Yannick Noah celebrates his 63rd birthday this Thursday, May 18, and in a few days, he will also celebrate the 40th anniversary of his victory at Roland-Garros. It was June 5, 1983. Moreover, he will not be the only one to commemorate this victory – the last for a Frenchman – since the organizers are planning a tribute edition this year. For the occasion, Europe 1, official radio station of Roland-Garros, devotes an event podcast to the tricolor tennis legend. From his childhood in Cameroon to his return to Africa as a “village chief”, passing through his success as a singer and of course the victory of 1983, Yannick Noah confided as never before to the microphone of journalist Jacques Vendroux. A podcast in ten episodes to discover from May 30th.

Among his memories, Yannick Noah goes back in particular to his childhood, in Cameroon, in Yaoundé, where he was already hitting the little yellow ball when he was in his room…

“Routes” with his parents

The former world number 3 in 1986 says that very young, he played tennis and “wall”. “Even in my room, I was robbing.
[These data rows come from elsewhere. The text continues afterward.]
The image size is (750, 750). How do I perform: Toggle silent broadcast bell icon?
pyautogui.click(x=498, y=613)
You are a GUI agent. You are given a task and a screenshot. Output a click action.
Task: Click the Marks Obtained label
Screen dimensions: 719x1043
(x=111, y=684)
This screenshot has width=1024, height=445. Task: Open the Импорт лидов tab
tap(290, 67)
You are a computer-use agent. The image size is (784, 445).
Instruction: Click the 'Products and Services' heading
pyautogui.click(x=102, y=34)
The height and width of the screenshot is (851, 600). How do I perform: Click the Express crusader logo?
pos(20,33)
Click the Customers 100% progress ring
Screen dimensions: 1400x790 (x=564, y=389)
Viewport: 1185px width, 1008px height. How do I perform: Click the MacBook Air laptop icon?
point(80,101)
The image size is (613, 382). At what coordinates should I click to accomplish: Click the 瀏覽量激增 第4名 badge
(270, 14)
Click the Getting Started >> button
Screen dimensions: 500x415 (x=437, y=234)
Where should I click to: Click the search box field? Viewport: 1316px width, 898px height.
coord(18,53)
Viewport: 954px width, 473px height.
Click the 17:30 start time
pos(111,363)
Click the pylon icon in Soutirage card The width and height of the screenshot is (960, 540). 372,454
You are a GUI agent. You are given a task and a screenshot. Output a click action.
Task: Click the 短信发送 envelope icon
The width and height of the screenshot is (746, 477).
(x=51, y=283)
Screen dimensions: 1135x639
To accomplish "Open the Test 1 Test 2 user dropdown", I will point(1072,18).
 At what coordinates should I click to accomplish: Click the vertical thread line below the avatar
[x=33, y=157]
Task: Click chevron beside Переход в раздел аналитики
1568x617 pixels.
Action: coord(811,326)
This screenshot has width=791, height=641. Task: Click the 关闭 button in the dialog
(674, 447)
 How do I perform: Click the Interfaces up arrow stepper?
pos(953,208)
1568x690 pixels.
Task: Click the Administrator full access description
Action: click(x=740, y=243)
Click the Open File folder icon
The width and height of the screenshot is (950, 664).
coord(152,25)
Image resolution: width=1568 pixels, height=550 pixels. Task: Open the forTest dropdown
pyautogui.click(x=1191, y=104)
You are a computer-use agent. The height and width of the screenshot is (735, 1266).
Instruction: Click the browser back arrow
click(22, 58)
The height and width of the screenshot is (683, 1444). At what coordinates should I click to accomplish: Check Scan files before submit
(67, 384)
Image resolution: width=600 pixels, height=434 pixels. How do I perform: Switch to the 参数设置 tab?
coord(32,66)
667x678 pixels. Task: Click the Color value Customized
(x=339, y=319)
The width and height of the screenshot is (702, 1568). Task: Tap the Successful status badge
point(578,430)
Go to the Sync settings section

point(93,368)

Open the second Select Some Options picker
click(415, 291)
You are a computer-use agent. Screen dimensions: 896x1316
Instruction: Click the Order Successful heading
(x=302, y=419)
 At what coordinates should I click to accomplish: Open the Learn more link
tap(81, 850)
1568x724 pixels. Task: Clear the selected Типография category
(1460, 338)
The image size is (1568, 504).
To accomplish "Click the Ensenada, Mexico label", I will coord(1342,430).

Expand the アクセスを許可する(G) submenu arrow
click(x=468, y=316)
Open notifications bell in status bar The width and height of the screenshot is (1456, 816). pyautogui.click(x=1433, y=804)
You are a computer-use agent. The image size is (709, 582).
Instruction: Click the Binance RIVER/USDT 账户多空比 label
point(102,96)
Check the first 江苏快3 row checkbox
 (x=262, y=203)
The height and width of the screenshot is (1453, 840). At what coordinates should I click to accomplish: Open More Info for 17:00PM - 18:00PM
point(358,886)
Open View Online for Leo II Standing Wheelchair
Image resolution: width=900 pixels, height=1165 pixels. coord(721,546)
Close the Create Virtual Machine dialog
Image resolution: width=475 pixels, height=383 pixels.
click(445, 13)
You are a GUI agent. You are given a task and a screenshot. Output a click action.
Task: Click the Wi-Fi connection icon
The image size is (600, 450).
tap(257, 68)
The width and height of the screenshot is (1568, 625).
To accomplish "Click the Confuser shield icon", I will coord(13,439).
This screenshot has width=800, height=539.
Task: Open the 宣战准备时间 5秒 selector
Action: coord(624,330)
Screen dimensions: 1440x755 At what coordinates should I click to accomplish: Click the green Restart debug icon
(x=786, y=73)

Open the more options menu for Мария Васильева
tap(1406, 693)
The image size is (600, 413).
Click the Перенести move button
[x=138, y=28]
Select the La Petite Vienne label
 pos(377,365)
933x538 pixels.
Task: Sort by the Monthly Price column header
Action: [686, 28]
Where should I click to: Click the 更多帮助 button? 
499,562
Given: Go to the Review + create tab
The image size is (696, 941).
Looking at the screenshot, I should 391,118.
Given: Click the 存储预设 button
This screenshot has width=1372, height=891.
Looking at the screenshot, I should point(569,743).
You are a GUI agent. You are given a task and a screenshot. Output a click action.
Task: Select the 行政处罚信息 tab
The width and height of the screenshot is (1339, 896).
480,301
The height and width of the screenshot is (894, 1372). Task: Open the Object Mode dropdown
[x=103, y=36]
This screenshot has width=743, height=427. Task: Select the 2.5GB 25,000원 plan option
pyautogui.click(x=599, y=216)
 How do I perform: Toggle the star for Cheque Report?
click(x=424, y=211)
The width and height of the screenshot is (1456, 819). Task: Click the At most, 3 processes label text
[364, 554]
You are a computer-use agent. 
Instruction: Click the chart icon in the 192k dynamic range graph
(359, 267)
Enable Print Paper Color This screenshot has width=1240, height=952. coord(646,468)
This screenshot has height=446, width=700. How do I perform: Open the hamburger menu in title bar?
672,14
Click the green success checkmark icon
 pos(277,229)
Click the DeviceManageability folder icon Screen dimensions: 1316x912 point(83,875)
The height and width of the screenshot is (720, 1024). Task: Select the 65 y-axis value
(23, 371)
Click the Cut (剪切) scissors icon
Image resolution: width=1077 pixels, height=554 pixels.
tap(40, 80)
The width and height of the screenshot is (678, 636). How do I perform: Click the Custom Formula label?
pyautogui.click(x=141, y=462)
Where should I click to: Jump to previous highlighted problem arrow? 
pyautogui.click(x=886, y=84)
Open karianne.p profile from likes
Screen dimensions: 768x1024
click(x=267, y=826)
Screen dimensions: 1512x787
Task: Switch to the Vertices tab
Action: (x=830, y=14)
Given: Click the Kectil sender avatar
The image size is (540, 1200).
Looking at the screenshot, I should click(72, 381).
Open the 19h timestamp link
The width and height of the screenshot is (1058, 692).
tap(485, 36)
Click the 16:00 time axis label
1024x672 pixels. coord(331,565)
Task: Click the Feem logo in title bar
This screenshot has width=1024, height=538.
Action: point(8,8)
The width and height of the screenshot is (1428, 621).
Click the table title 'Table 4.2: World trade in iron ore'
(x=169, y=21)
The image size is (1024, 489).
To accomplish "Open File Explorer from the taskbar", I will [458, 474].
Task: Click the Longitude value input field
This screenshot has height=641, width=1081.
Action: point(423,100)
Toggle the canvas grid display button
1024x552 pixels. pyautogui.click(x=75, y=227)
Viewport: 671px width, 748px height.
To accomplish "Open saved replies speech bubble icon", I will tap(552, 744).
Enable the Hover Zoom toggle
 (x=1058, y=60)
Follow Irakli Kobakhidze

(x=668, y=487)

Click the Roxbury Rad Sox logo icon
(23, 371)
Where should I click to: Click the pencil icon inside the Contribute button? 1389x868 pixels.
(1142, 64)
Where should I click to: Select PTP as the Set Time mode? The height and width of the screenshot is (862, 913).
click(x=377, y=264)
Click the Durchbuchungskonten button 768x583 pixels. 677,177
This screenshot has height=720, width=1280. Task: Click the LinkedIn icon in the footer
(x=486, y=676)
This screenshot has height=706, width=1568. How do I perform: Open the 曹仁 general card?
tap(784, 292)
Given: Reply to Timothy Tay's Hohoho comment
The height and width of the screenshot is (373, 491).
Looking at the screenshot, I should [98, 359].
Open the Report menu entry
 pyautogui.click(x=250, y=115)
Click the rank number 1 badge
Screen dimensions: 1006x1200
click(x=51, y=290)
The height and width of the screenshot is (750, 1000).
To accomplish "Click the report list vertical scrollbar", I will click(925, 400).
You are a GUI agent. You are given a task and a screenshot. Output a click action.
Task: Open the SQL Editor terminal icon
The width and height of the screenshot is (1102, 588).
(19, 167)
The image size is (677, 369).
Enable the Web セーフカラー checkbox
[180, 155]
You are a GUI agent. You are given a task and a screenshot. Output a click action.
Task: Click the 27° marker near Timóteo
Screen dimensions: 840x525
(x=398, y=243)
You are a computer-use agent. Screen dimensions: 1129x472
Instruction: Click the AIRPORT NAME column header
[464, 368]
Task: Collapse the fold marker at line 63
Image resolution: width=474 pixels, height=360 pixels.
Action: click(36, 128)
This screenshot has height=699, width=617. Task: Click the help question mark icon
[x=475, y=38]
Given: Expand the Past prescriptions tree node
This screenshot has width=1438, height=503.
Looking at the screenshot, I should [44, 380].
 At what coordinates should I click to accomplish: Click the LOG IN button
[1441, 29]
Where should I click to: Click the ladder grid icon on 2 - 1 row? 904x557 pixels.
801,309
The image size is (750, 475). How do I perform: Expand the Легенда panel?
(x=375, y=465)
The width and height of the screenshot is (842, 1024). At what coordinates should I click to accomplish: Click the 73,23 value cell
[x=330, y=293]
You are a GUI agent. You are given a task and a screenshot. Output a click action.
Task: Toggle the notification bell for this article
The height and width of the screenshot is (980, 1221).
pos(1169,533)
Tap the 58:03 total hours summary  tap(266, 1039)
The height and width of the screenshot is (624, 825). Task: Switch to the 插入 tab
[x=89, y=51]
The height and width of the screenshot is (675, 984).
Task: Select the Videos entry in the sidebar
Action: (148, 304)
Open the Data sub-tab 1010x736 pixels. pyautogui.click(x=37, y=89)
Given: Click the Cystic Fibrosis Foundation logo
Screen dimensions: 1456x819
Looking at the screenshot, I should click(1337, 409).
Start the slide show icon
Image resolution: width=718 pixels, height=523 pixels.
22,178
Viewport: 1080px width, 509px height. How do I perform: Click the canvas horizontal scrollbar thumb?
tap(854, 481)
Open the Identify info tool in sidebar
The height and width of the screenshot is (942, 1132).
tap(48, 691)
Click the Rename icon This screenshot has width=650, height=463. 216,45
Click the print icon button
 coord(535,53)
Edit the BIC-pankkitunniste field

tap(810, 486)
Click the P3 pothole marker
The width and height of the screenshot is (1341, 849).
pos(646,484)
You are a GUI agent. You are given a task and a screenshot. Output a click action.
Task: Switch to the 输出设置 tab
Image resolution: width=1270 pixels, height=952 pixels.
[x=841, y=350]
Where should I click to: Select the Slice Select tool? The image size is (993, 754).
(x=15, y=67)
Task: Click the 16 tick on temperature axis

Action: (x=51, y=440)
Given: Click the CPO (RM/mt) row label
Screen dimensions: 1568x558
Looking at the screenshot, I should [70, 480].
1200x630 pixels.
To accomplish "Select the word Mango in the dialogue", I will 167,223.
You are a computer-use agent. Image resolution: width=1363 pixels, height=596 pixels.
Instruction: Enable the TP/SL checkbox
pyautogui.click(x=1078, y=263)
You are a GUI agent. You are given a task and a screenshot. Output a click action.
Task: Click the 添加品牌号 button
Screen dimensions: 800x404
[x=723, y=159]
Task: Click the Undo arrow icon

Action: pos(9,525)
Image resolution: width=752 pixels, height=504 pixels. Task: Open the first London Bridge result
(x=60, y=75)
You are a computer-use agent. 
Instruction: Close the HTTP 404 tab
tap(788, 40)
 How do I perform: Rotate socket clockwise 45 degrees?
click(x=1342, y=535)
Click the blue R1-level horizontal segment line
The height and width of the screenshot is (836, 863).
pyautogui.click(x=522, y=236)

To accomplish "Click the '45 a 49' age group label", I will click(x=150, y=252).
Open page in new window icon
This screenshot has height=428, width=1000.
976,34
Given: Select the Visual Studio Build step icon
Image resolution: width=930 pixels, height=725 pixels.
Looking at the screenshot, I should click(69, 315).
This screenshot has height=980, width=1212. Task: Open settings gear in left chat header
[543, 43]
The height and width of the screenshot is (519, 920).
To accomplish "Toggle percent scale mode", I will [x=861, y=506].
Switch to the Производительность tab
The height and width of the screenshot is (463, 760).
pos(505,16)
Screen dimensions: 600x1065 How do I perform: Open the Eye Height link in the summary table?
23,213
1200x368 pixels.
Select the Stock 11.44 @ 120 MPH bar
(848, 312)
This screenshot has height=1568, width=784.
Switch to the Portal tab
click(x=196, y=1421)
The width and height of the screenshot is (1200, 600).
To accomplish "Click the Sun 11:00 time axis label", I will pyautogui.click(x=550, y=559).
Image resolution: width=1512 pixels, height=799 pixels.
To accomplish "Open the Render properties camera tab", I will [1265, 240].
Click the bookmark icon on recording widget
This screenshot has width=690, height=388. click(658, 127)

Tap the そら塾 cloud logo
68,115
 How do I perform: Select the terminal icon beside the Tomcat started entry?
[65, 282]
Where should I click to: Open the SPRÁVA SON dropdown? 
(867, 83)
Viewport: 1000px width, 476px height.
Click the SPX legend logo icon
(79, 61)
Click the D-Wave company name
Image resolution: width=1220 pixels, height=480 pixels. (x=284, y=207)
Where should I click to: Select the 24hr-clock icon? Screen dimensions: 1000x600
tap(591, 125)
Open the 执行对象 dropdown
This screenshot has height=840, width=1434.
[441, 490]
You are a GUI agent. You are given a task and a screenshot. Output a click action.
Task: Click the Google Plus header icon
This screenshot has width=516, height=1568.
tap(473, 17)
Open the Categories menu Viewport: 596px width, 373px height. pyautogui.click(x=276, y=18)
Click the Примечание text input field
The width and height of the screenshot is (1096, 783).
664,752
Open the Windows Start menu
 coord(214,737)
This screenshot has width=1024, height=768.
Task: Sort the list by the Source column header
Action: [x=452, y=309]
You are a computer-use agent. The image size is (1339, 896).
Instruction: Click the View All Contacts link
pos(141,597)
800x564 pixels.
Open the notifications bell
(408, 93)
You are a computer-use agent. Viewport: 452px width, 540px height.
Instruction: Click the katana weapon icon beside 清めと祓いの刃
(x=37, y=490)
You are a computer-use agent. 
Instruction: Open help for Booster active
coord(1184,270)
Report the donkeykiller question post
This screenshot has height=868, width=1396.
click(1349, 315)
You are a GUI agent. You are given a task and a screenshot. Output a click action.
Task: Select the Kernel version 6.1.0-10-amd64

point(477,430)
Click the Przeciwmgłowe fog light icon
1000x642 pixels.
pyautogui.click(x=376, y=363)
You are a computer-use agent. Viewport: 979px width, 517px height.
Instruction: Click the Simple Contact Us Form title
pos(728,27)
The only problem is that here [au Cameroun, NDLR]the earth is red, and when you have a ball with red earth on white walls, it left traces, and my parents didn’t really like it,” he explains. “Once, they redid the paint, I waited a little while after my first rouste”, underlines the former champion, before evoking a “second rouste”. “It was stronger than me: I thought maybe than with a cleaner ball… And inevitably, at one point, there were traces”, he recalls, at the microphone of Jacques Vendroux.

Yannick Noah remembers that his wall kept bullet marks “until there was my poster of Arthur Ashe in 1971, when I was 11 years old”. The future French prodigy met his idol that year, who had come to exchange a few balls in Yaoundé and who would give him his tennis racket. The beginning of the legend Yannick Noah.